Goal of the exercise: The reply should be the records repeated exactly, without any images.

Data shown:
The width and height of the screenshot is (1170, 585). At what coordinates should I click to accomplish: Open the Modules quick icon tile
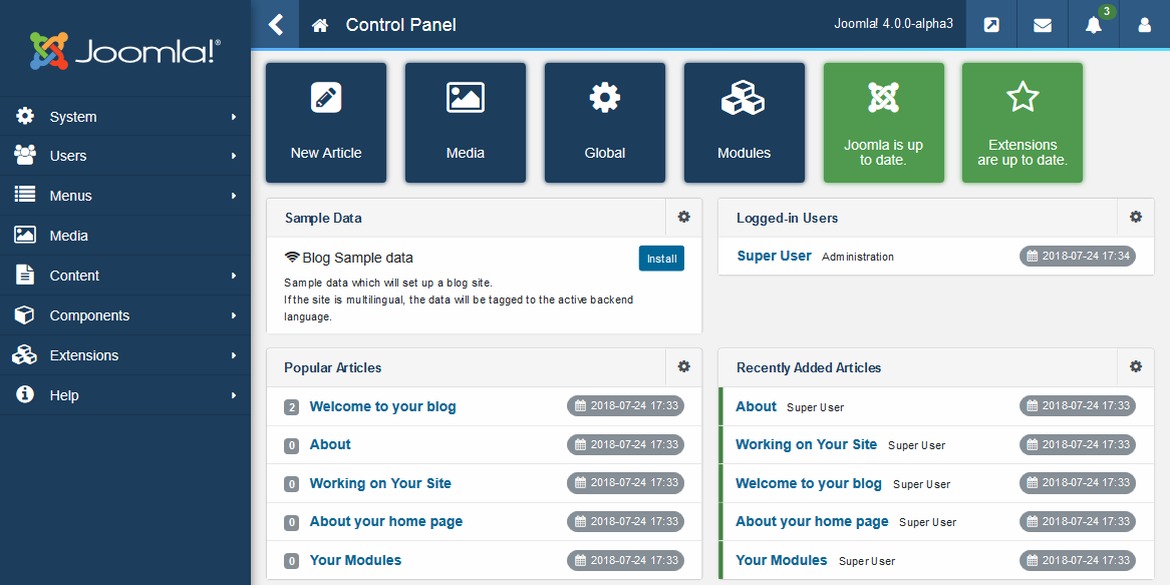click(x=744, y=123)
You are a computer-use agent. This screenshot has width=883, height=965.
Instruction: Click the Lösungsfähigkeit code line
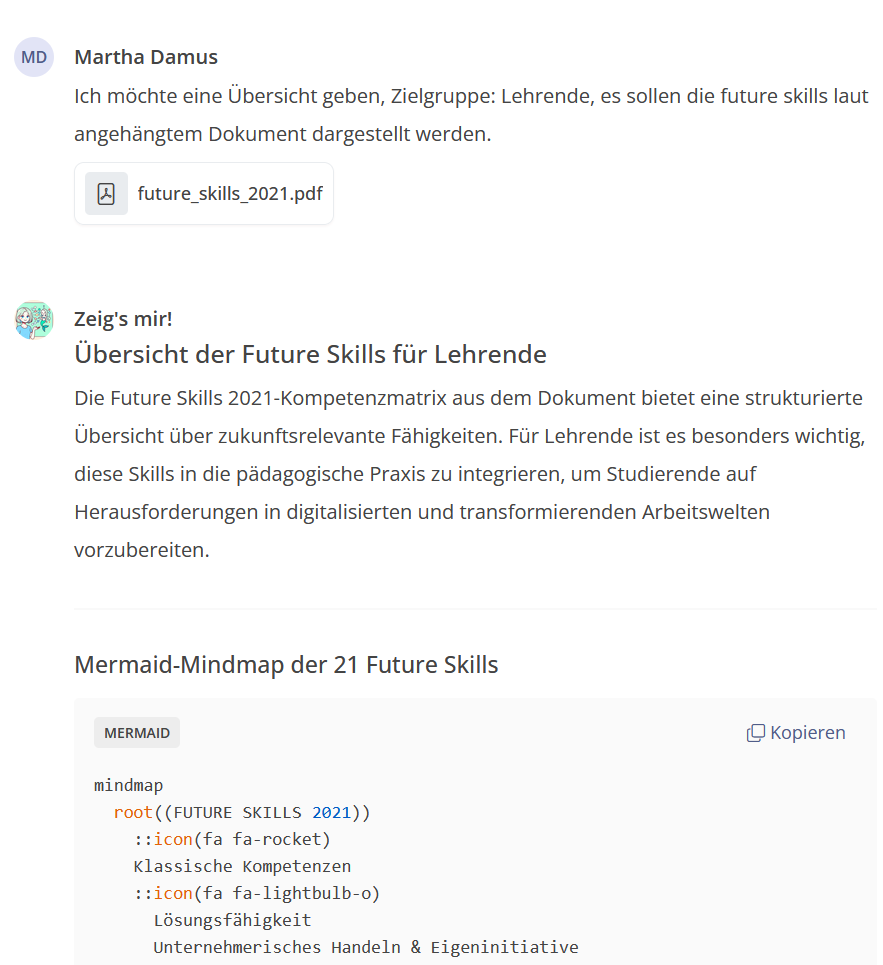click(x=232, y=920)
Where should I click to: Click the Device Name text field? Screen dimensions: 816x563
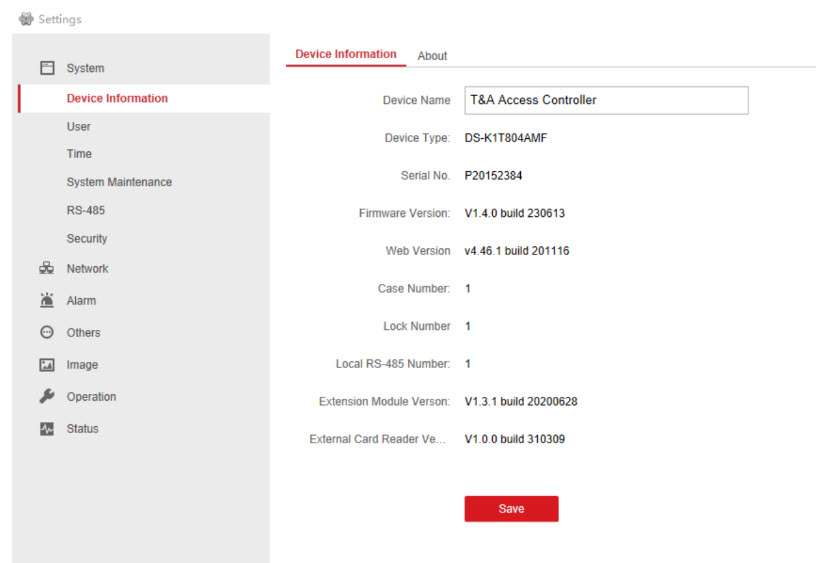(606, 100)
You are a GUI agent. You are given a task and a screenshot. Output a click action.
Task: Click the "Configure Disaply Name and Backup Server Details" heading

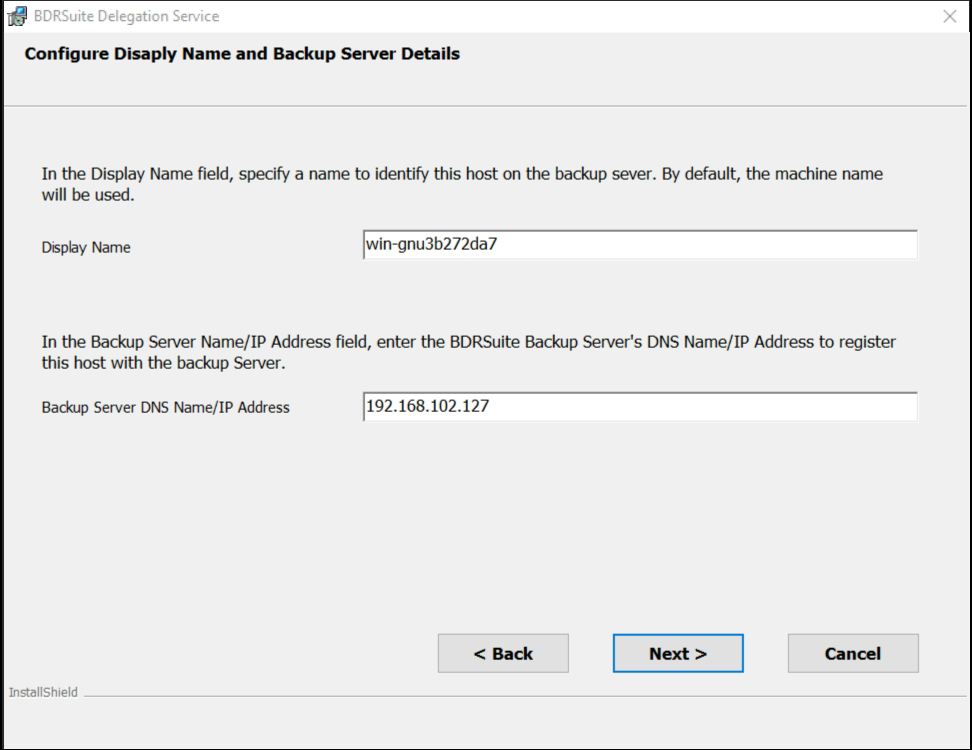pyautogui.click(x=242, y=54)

Final answer:
The width and height of the screenshot is (1170, 585). At what coordinates should I click to accomplish: Open the Modules quick icon tile
click(x=744, y=123)
You are a computer-use agent. This screenshot has width=883, height=965.
Instruction: Click the Lösungsfähigkeit code line
click(x=232, y=920)
Where should I click to: Click the Device Name text field? Screen dimensions: 816x563
(606, 100)
You are a GUI agent. You are given a task and a screenshot. Output a click action.
Task: Click the "Configure Disaply Name and Backup Server Details" heading

pyautogui.click(x=242, y=54)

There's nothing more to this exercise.